There are several possible options for specialist obstetric care for a multiple pregnancy—the availability of these options may be dependent on where you live in New Zealand. If you are in a provincial area, you may need to travel to a larger centre in order to get appropriate care. Specialist obstetric care options include:

  • A hospital obstetrician in the public hospital-based obstetric service, with the hospital’s team of midwives providing antenatal and postnatal care
  • A private obstetrician
  • Shared care, with your midwife LMC working in partnership with a hospital-based obstetric-led service or private obstetrician.

No matter which service you choose (or is available), you can expect a high standard of care, increased monitoring (scanning) and a partnership approach to ensure that you receive the best care possible.

Mixed feelings?

Often, when a multiple pregnancy is diagnosed, you will have already found an LMC that you feel comfortable with; you may feel upset about your care being transferred to a specialist, and a change in role for your midwife, especially if you have already developed a good relationship with yours. You may feel uncomfortable with the idea of increased monitoring and worried about unnecessary interventions, or that your beliefs and expectations about a “normal” pregnancy and natural childbirth are now not possible. 

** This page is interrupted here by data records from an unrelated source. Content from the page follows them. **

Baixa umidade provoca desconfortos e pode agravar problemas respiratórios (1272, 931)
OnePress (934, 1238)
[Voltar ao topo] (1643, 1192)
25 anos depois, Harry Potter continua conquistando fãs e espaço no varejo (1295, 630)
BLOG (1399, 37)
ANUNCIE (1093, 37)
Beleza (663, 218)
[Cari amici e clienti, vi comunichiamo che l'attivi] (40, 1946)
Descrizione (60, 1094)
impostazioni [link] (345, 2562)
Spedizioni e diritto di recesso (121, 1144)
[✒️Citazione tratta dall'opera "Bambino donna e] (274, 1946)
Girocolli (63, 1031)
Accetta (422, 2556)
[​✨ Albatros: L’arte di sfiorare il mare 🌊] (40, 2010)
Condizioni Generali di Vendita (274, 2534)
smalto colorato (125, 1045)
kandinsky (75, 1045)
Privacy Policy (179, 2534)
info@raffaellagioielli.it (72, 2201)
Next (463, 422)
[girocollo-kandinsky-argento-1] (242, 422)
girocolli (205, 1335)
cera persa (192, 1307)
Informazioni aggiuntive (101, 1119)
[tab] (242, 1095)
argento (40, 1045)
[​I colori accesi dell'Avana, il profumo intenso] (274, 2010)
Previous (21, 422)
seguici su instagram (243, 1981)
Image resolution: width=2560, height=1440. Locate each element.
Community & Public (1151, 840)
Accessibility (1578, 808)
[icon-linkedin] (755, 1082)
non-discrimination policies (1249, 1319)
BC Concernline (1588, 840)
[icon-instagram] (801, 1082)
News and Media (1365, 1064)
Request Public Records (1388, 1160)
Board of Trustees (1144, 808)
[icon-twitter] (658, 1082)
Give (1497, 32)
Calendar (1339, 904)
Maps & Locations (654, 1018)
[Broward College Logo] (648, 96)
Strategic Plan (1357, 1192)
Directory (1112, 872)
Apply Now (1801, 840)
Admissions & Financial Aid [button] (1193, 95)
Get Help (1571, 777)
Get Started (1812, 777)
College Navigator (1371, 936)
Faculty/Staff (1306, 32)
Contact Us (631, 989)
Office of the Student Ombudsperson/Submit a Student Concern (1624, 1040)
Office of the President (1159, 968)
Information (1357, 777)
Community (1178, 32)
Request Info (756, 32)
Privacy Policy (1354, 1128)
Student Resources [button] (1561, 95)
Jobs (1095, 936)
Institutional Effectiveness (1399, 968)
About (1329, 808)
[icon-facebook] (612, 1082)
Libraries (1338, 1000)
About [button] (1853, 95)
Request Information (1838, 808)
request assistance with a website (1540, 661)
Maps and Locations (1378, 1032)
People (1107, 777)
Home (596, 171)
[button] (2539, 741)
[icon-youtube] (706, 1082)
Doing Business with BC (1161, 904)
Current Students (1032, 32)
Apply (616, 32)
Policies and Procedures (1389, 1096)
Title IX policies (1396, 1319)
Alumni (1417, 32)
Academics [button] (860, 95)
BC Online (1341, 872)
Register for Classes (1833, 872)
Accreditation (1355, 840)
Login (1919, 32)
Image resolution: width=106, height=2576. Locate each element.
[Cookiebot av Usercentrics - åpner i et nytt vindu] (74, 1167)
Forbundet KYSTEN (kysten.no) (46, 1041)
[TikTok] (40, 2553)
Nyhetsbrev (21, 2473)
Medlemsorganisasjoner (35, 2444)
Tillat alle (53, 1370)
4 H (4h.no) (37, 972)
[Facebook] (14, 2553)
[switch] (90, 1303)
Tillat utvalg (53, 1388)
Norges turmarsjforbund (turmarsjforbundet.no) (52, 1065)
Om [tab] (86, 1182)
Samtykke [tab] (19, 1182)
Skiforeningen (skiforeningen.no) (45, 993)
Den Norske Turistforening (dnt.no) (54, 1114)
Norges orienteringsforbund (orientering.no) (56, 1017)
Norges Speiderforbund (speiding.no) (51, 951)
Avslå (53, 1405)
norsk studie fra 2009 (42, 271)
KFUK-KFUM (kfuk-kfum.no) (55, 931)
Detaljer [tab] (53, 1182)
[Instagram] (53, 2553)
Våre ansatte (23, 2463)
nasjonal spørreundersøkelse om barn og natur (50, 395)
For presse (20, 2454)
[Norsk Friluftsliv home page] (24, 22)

One of the most important pieces of advice we can give you at this point, is to keep an open mind about the pregnancy and birth, and to always bear in mind that the health professionals providing your maternity care, whether they are obstetricians or midwives, have the same objective: two healthy babies and a healthy mother. As there are many factors that determine the type of pregnancy and birth you will have, taking a flexible approach might save you from having unmet expectations that leave you feeling disappointed or unhappy. So, plan for what you want, but expect the unexpected! 

Important points

Once you are diagnosed as carrying multiples, your LMC should refer you to an obstetrician, as soon as possible. If you develop serious pregnancy complications, such as TTTS, your obstetrician should refer you to a Maternal Fetal Medicine specialist. This should be done immediately. If you are at a smaller hospital you may be referred onto one of the three Fetal Medicine Units in New Zealand (go to www.nzmfm.health.nz for more information.)

If your babies are born before 35 weeks gestation, your care will be managed by the hospital team (i.e. obstetricians, registrars and midwives), irrespective of who your LMC is. If you have a private specialist, he/she will head the hospital team.

Finally, if you are not happy about your care for any reason, talk to your LMC or obstetrician about your concerns. If you need support with this, phone your local multiple birth club or the Multiples NZ for advice. If you cannot resolve your concerns and are still unhappy with your LMC or obstetrician (and you have the option), change your LMC or obstetrician. Phone your local multiple birth club for the names of midwives or obstetricians that others have found supportive during multiple pregnancy.

Problems finding a specialist or LMC

If you are having problems finding a specialist, your local Hospital must provide care—your GP can refer you to the required service. You can also contact the Ministry of Health to find a local LMC: phone 0800 MUM 2 BE (0800 686 223).